▶ [Task statement] Your answer consists of the lines in the data that contain "computer". Copy each of them.

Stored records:
--

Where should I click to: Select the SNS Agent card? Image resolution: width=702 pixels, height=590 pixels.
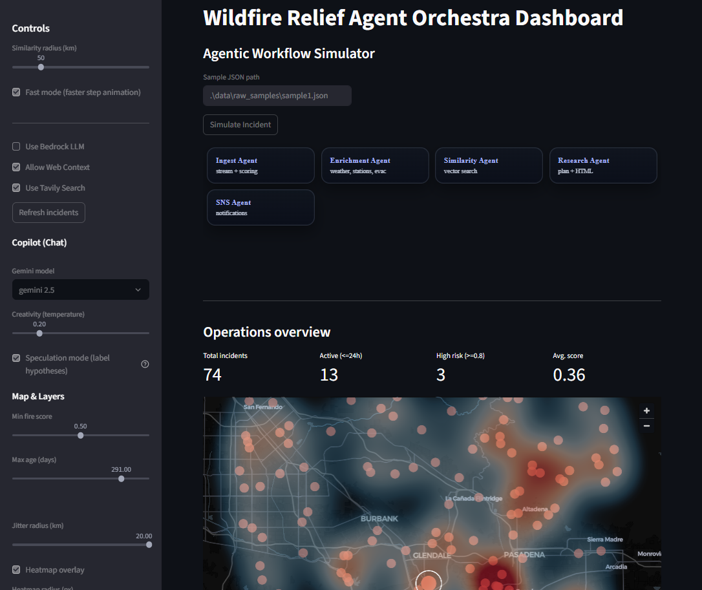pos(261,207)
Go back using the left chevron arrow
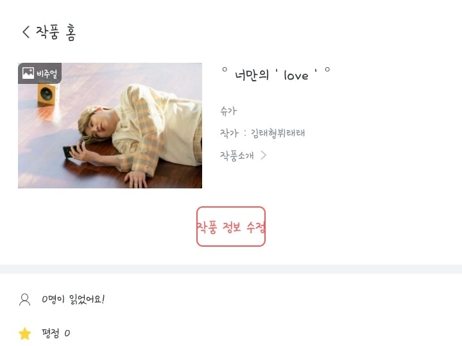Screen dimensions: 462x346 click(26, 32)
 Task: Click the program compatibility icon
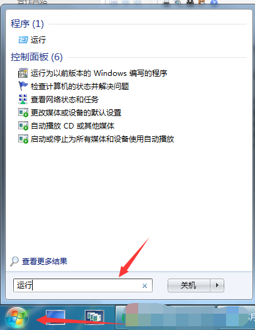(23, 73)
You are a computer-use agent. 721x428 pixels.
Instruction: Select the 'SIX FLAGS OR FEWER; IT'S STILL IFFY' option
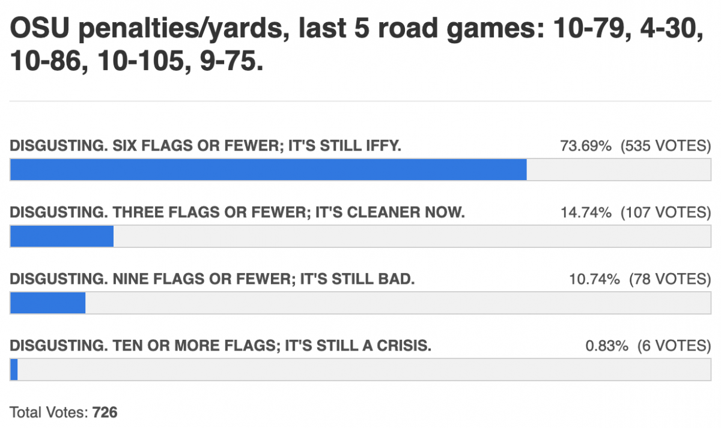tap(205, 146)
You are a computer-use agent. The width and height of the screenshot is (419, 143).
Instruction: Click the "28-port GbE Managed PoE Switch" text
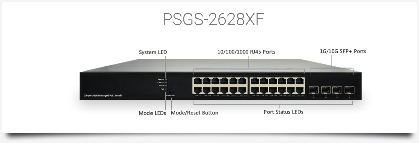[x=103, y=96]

--

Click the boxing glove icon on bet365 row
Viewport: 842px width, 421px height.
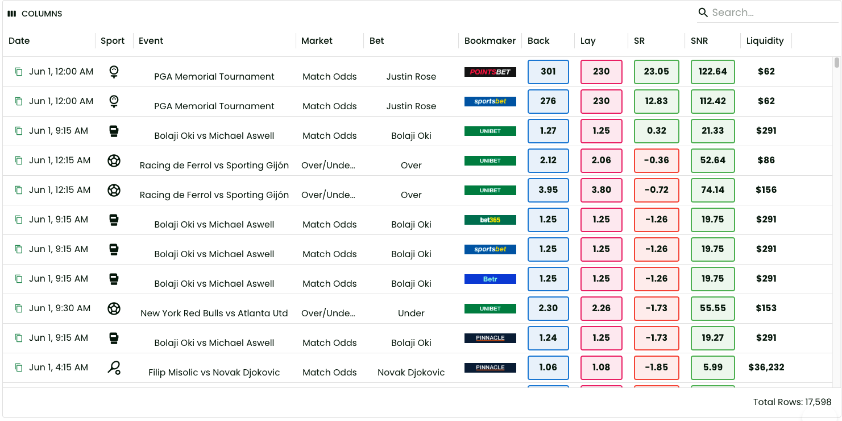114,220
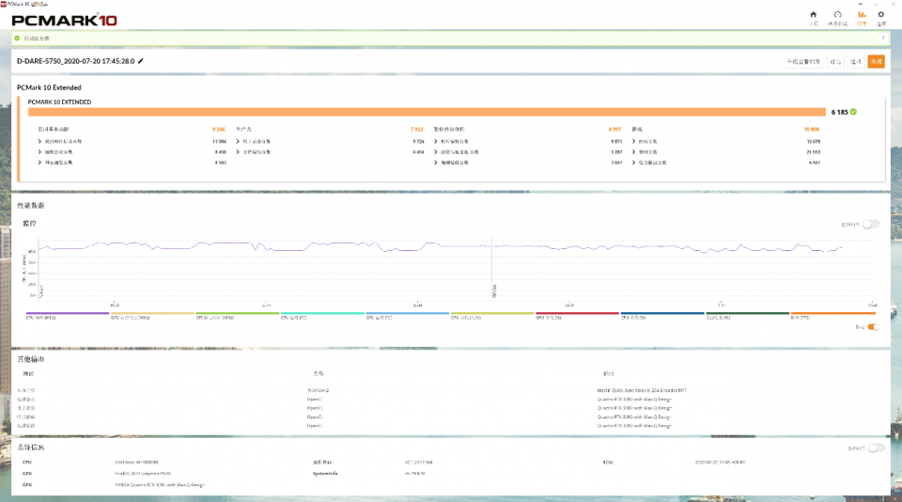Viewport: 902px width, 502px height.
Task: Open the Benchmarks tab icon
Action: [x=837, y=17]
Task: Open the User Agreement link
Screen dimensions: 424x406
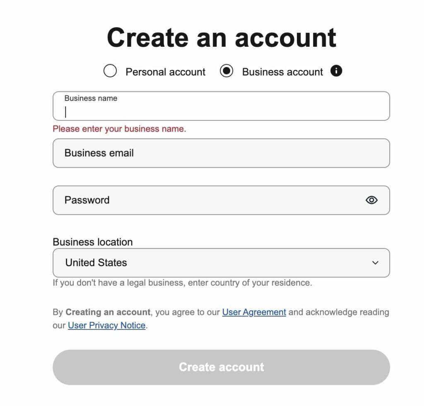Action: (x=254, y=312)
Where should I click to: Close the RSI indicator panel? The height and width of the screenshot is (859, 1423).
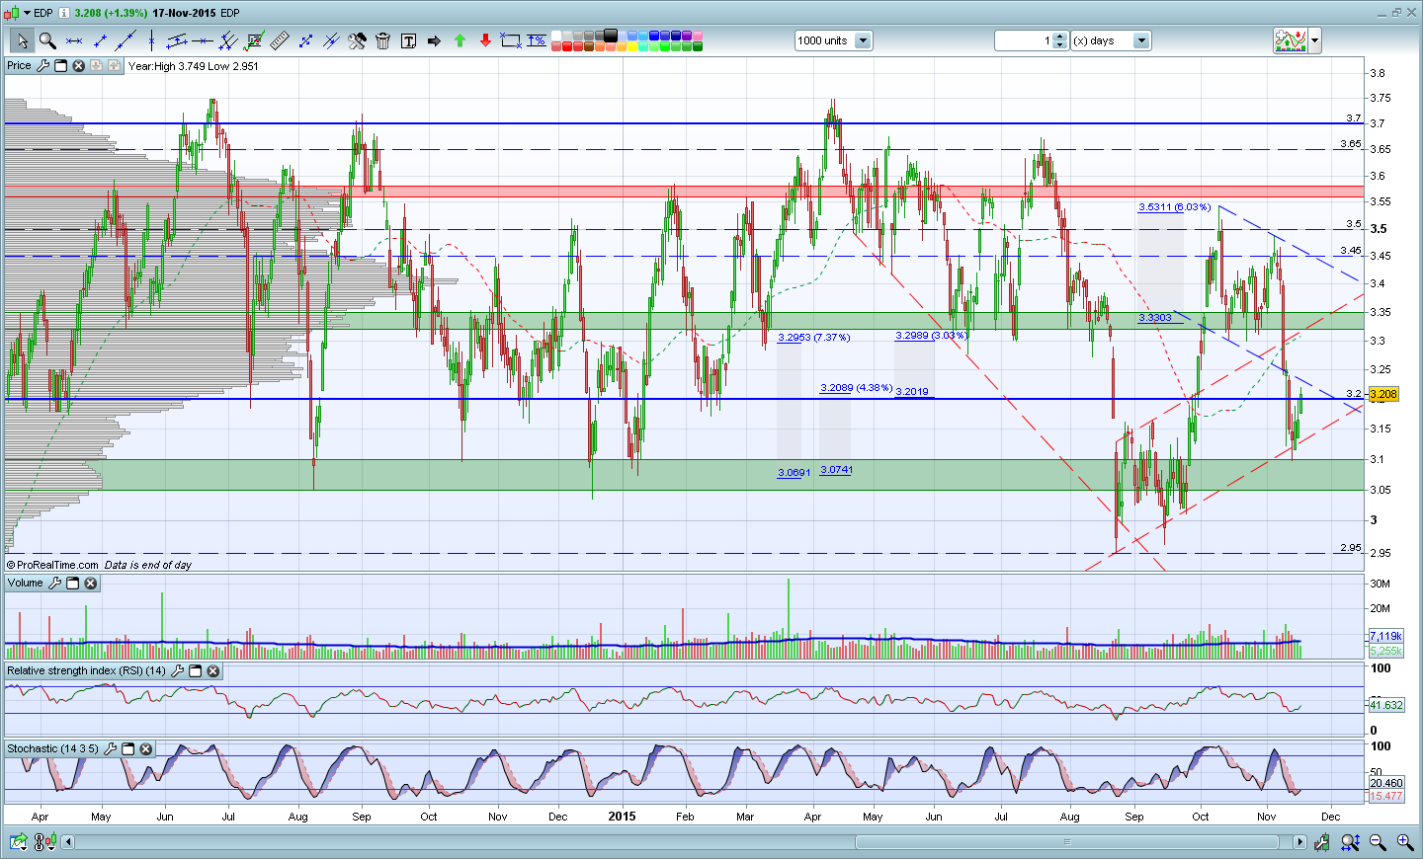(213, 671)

--

▶ [The answer]
You are a computer-use agent. 721x428 pixels.
You are a computer-use agent. The width and height of the screenshot is (419, 143).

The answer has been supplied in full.